The order of candidates on the Polish Electoral Committee (Polski Komitet Wyborczy) led by Puchalski to the September 1919 local election was determined during an internal vote. Of the 63 candidates, Feliks Filipowicz received the most votes (122). Józef Puchalski, receiving only 26 votes, finished second to last. The elections on September 7 brought a decisive victory for the Polish Committee. Thirty-five of its candidates were elected to the 42-member city council. Due to his poor results, Józef Puchalski was not among the councilors, and Boleslaw Szymanski replaced him as city mayor. He kept his position as a city councillor and concurrently served as vice-president. He was placed on a reserve list of candidates. However, following the resignation of several elected representatives, he was soon co-opted to the council. During Puchalski's absence his duties were assumed by Stanisław Parafianowicz. He also chaired the first meeting of the city council, which took place on October 15, 1919, at the Ritz Hotel. Inaugurating the meeting, government commissioner Napoleon Cydzik delivered a lengthy speech in which he made no mention of Józef Puchalski. At the same meeting, Bolesław Szymański was elected the new mayor of the city.

Puchalski returned to Białystok at the end of October 1919. His position in the new local government system was clearly marginalized. In the city council, the main roles, besides Feliks Filipowicz, were played by Puchalski's former colleagues from the Provisional City Committee: Bohdan Ostromęcki, Władysław Olszyński and Stanisław Parafianowicz.

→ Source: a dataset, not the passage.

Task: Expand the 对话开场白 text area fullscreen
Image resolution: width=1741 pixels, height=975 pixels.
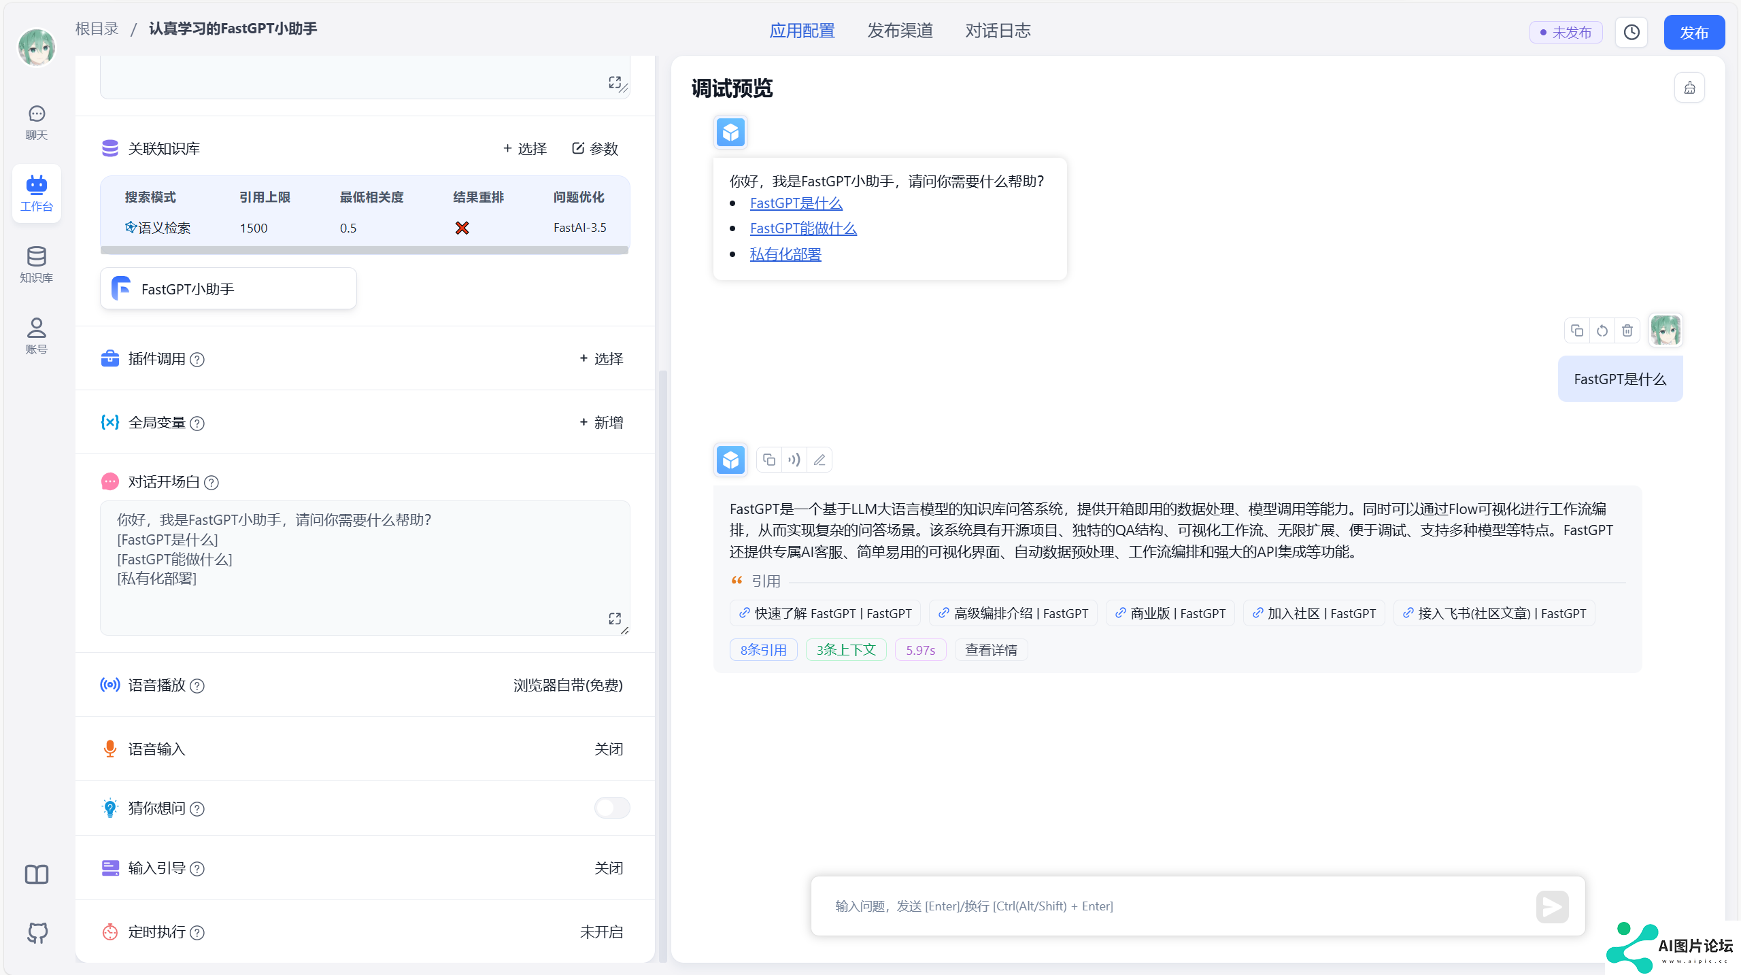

During the meetings, the former mayor was not very active until his death in 1924.

He was the owner of two tenement houses. He lived in a tenement house on Świętojańska Street.
Puchalski's work in city government, however, began to be hampered by his health. It deteriorated significantly in early September 1924. On September 15, local doctors Izydor Wolf, Bolesław Knapiński, and Borys Gurwicz were summoned to his home at 21 Świętojańska Street for a consultation. Being in critical condition, Józef Puchalski died at 17:30 PM. His posthumous memoir stated that he was "known throughout Białystok for his work in local government, social affairs, and economics. A true Polish patriot". He was buried in the Farny Cemetery in the city.

He was married to Stanisława who was deported to the Soviet Union and died in the Kazakh SSR. Their son, Ryszard, played a significant role in Białystok's public life. In the second half of the 1930s, he became president of the Christian Association of Real Estate Owners. He published press polemics regarding city budget. Following the local elections in May 1939, he became a city councilor. In 1939, the president's widow, Stanisława Puchalski, was arrested by the NKVD and deported to Kazakhstan, where she died in 1941. Ryszard Puchalski, imprisoned in Kozelsk, perished in 1940.